Edit the stretch of material from the line containing "Mark resource as favorite with star" through the line containing "(1001, 466)" so that "star" becomes "heart", leaving everything else as it is.
═══
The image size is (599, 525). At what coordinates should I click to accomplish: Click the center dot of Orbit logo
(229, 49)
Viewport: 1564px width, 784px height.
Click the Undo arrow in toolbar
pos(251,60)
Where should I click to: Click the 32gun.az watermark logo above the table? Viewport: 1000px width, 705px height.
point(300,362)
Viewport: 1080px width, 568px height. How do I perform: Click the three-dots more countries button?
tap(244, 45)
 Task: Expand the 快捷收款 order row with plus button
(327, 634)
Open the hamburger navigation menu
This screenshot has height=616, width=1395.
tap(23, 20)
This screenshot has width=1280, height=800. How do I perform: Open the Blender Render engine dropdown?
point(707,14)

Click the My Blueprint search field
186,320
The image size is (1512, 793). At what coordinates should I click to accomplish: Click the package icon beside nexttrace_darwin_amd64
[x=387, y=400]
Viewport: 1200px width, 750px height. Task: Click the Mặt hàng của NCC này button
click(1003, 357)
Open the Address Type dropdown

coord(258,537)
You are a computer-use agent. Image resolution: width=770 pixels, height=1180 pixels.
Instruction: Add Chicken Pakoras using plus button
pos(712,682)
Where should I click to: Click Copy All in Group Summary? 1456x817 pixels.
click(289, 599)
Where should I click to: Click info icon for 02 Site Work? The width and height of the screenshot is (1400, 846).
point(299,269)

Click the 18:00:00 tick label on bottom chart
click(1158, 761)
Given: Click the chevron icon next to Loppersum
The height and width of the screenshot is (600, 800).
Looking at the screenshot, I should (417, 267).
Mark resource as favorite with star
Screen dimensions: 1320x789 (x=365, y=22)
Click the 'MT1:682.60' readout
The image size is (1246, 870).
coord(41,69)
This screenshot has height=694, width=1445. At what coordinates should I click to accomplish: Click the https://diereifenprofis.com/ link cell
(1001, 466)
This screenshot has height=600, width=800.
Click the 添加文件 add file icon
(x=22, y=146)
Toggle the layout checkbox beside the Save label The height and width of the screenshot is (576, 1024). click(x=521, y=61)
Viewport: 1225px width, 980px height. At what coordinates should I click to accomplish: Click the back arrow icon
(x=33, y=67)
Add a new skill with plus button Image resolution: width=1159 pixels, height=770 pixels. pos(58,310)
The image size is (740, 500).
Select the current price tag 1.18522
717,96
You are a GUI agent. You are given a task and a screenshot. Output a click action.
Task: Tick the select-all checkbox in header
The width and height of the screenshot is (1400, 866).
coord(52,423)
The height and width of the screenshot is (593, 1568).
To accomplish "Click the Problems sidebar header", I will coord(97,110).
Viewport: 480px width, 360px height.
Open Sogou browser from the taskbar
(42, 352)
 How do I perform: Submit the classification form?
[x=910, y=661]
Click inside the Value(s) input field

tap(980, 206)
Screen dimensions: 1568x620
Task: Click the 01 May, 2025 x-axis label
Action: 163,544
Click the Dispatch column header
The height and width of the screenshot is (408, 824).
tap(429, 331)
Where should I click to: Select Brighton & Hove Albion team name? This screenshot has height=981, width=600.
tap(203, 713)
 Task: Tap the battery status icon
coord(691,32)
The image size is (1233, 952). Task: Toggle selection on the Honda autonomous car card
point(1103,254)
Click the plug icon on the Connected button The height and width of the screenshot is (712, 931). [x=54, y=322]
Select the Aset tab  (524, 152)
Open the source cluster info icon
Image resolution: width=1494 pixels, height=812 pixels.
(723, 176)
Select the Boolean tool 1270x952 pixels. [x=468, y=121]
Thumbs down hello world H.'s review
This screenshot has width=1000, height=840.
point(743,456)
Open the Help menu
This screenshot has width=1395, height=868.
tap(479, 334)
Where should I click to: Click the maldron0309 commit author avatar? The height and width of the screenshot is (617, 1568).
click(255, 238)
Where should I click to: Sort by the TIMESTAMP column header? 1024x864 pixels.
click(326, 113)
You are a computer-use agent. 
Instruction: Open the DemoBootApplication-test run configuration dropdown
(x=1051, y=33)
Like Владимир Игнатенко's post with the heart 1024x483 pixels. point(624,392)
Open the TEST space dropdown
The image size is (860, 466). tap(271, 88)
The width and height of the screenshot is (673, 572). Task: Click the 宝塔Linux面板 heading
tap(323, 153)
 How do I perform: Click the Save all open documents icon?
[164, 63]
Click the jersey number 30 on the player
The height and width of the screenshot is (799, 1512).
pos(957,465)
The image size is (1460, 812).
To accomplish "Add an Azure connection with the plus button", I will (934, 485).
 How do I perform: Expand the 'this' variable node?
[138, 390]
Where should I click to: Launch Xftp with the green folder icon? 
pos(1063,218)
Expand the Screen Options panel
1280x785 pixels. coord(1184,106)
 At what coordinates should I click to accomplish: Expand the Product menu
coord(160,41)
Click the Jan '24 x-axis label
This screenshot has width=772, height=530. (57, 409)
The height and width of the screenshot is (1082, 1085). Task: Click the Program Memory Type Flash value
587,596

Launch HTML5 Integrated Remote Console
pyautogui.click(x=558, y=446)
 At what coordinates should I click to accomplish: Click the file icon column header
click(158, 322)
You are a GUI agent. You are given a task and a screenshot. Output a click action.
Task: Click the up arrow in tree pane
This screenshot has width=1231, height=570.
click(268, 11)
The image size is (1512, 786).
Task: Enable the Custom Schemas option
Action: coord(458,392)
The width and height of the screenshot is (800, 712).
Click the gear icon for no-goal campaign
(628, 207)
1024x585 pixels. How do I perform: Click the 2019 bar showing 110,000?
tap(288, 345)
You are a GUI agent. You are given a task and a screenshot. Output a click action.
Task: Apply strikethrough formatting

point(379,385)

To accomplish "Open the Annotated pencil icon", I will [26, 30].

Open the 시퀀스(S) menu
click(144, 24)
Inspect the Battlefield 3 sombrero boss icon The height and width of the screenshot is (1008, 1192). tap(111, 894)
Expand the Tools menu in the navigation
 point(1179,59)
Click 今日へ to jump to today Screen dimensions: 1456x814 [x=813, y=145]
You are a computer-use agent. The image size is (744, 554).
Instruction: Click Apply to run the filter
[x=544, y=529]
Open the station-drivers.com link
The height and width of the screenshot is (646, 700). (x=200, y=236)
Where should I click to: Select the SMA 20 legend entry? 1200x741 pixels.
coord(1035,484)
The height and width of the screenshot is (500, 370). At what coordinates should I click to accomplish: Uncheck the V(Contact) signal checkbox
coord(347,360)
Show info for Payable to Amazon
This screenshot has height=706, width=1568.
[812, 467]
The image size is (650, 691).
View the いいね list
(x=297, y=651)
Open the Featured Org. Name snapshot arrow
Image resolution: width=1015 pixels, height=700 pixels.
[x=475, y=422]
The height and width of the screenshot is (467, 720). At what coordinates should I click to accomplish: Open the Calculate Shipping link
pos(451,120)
═══
## [Full solution]
Mark resource as favorite with heart
Screen dimensions: 1320x789 (x=365, y=22)
Click the 'MT1:682.60' readout
The image size is (1246, 870).
coord(41,69)
This screenshot has height=694, width=1445. At what coordinates should I click to accomplish: Click the https://diereifenprofis.com/ link cell
(1001, 466)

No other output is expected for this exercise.